Thursday, January 8, 2015

Gone

On Tuesday, we said goodbye to another angel.

We had kept this pregnancy quiet. Played the round of treatment close to the vest. I held back from blogging and sharing. I had to make the decision to move forward with treatment after the October miscarriage very quickly. We began during the first week of November. On December 1st, our test was positive. I believed that this was our miracle baby. The rainbow after the storm. The answer to a million desperate prayers.

Everything was normal. Terrifying and stressful, but normal. No cramping or bleeding. I felt so different from the last time. But every moment was laced with fear that this pregnancy too would end in heartbreak. I watched friends around me announce pregnancies with no trepidation. People with the same due dates shared their news joyfully, while we waited in restrained terror and bitter jealousy that we could not share the same news. Early scans and blood tests are a special kind of hell reserved for people who deal with infertility. While other couples think of names and plan nurseries, we wait for the next test result and next ultrasound to give us a flicker of hope that things are ok.

On December 29th, nearly a month after our positive test, we knew there was a problem. We could see our sweet baby in the ultrasound, but there wasn't a heartbeat. Baby was measuring small for 8 weeks. We took a wait and see approach and hoped the next week would give us a miracle. We would know at 6:45 am on Monday.

Sunday night, the pain began. A tearing and ripping feeling that took my breath away all through the night. I clutched my already showing stomach in desperation and sobbed while my husband held me. The spotting started, and I knew. I told baby that if they needed to go home, to go back to Heaven, then they could go and we would be okay. And I knew that our angel was gone. Nine weeks gone in the blink of an eye.

Monday morning's ultrasound confirmed the bleed and the start of a miscarriage. It is almost surely due to genetic and developmental abnormalities. Which feels like the most meaningless reason ever for two people who want a baby more than anything in the world to lose one. Another one. The second in three months. It is too much to bear. Too much to handle.

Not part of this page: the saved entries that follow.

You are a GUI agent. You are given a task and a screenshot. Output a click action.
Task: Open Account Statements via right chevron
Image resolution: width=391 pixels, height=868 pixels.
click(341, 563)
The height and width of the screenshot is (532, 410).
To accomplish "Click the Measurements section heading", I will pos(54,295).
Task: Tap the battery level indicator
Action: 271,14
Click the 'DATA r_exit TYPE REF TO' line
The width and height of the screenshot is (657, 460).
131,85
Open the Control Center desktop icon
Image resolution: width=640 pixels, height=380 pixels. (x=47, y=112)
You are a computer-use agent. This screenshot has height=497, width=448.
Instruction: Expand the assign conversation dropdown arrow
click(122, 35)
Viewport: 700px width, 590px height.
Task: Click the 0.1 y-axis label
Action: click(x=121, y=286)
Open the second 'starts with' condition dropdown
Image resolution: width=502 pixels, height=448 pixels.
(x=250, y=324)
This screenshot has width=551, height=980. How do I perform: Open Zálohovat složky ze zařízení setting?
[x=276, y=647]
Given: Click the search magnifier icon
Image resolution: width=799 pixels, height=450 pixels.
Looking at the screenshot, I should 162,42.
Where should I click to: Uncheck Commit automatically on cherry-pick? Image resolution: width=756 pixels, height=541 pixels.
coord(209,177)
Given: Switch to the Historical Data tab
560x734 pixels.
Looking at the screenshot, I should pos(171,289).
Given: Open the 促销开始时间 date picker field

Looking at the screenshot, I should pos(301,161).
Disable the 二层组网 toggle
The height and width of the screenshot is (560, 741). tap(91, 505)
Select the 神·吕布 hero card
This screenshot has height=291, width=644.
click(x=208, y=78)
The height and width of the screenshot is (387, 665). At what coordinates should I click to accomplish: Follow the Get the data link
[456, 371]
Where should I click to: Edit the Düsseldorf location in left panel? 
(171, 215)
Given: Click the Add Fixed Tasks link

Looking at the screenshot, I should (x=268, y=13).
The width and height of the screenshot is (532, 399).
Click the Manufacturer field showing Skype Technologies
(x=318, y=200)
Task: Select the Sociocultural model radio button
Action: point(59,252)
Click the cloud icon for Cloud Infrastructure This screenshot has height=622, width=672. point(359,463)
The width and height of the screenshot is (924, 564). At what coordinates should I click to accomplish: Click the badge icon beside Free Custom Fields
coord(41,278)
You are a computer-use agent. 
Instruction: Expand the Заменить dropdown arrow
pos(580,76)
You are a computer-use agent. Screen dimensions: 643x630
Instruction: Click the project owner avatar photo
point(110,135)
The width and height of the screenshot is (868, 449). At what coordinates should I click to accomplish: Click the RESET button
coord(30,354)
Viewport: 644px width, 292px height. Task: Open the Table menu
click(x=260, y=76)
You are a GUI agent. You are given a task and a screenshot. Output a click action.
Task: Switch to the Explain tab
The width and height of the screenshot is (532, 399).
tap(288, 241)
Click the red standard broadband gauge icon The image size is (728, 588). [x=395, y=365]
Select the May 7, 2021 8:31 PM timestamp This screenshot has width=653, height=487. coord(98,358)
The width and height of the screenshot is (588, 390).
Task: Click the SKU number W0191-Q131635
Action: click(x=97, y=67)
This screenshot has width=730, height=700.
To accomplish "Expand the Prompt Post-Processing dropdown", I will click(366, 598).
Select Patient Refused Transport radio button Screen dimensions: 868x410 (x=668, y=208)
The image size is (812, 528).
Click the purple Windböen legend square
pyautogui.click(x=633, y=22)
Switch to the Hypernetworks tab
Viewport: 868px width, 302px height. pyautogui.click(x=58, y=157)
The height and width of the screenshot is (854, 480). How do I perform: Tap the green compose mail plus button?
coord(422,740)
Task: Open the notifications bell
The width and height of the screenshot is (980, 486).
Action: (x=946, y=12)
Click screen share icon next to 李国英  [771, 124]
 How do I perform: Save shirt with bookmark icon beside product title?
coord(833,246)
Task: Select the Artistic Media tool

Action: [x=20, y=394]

The worst of it is over physically. The pain was beyond anything I could imagine. I have no words to describe what happened. I only know that if my husband had not been there for every second of that experience, holding me up and keeping me from slipping away with the unimaginable pain, I would not have been able to make it through. Nobody prepares you for what it will be like to lose your baby after it has started developing and you have seen it on an ultrasound. Nothing prepares you for that kind of pain.

I think right now I am too numb to process everything. I am grateful for powerful painkillers helping me to get through these few very painful days. But I know when those wear off I will be angry and confused and utterly broken again.

August 11th should have been the day our dreams came true. Now I'm not sure what it will be. I'm hoping we'll have a new dream in progress by then. But the dream we lost on January 6th will never be forgotten.